Leicester 2-3 Sheffield United: Three Foxes Talking Points

After their heaviest defeat of the season against Southampton on Tuesday evening, the Foxes returned to the King Power Stadium to take on relegation-threatened Sheffield United. Another disastrous first half performance by Leicester effectively decided the match. The club is close to being in crisis now.
Cifuentes may not survive another defeat.
Cifuentes may not survive another defeat. | George Wood/GettyImages

Falling off a cliff

With two consecutive victories, it looked like the Foxes were back on track. A dreadful result and performance against the Saints, though, reopened debate about the team’s promotion credentials and the manager’s future. Those Leicester fans who braved the whole game at St. Mary’s were not slow in criticising the players at the end of the game. 15th in the Championship table is simply not good enough for a club who were playing in the Premier League last season. 

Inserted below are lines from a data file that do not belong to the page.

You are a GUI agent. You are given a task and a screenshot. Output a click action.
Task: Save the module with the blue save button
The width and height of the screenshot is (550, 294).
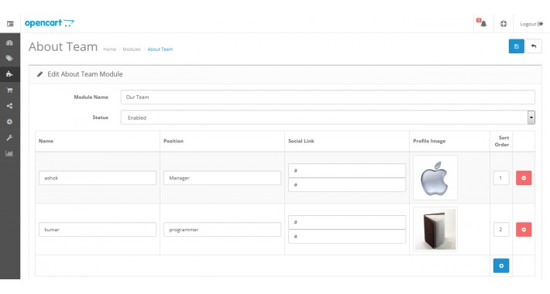click(517, 46)

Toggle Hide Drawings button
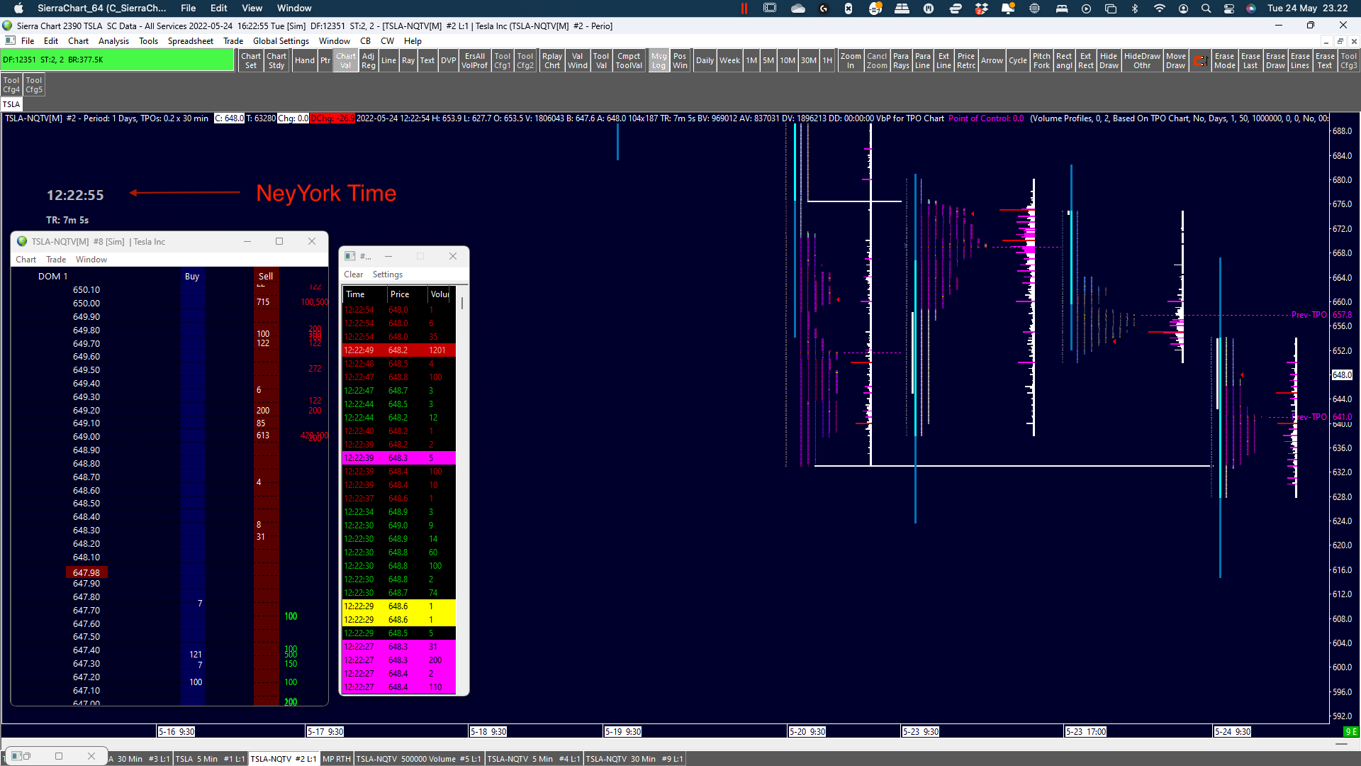click(x=1109, y=60)
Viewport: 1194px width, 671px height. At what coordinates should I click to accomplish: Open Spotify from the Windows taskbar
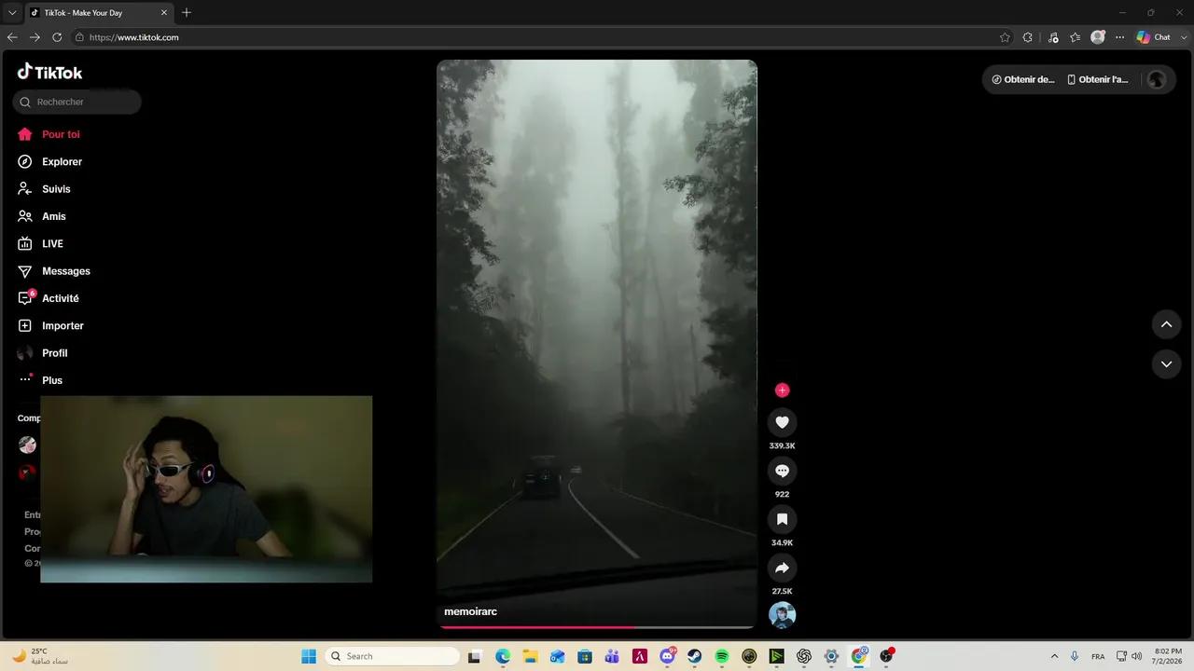click(x=721, y=656)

It was in this context that the Foxes took on Sheffield United, a club who have struggled this season but who have just come off two consecutive 3-0 victories. The result was effectively decided in the first half. As at Southampton, some catastrophic defending led to the conceding of three goals. For the first, City had ample opportunity to clear before the ball fell nicely to Tom Cannon who scored against his former club. For the second and third, there was a failure to close down in-rushing United players both of whom had time to knock the ball into the net. At the other end of the pitch, Leicester offered very  little. 

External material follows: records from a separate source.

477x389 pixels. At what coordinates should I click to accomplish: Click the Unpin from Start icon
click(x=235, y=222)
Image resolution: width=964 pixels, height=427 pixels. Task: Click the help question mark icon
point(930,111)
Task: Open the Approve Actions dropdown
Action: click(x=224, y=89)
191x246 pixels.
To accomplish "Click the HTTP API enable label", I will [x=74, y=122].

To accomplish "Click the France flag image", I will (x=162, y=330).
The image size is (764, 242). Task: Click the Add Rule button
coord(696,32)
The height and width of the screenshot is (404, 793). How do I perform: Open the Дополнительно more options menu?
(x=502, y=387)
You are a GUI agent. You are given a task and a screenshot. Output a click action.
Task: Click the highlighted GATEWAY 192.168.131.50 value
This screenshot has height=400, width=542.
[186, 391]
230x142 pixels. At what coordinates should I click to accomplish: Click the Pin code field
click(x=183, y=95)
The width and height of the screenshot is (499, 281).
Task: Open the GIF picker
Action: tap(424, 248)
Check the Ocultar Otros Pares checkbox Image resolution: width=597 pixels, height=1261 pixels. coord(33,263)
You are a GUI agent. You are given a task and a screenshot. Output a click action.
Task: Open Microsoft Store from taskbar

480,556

A much-improved performance in the second half, assisted by substitutes Oliver Skipp, Boubakary Soumare and Jordan Ayew, almost got City back in the game (Stephy Mavididi and Jordan James netting) but another defeat raises serious doubts about the future of Marti Cifuentes as well as the direction of the club. 

Not good enough

Pundits regularly trot out that Leicester have a talented squad of players who ought, at the very least, to be competing at the top end of the Championship table. This, in my view, is lazy journalism. 

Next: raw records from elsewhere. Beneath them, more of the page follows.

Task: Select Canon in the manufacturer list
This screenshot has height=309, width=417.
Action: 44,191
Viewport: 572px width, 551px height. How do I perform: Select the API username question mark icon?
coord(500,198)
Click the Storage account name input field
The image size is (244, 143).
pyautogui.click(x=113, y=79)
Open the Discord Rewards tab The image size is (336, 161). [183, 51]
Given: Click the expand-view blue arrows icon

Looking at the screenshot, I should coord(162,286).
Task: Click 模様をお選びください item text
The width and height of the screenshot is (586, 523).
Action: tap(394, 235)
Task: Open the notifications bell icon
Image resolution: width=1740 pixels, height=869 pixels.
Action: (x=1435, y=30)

It is no accident that the Foxes find themselves in a bottom-half position. There are too many weaknesses in the team, many of which were on display against the Blades. The defence is fragile, the midfield ponderous and the forward line non-existent. Probably five or six City players would struggle to be first choice starters in most Championship teams. Even Abdul Fatawu, excellent at the start of the season, is struggling. That’s one goal in 14 games for him. There are the exceptions. Jordan James impressed again on Saturday as did Mavididi in the second half but the team seems inacapable of putting together a 90 minute performance.

A warning

I’ve written before that the biggest threat to a football club is not anger and protest but apathy. For the fourth home game in succession, the attendance at the King Power Stadium dipped below 30,000, even though the Blades brought a sizeable following. By the time the third goal went in on Saturday, Foxes’ fans were leaving in droves. By the start of the second half, the ground was half empty. It is a very visible sign of a club in trouble.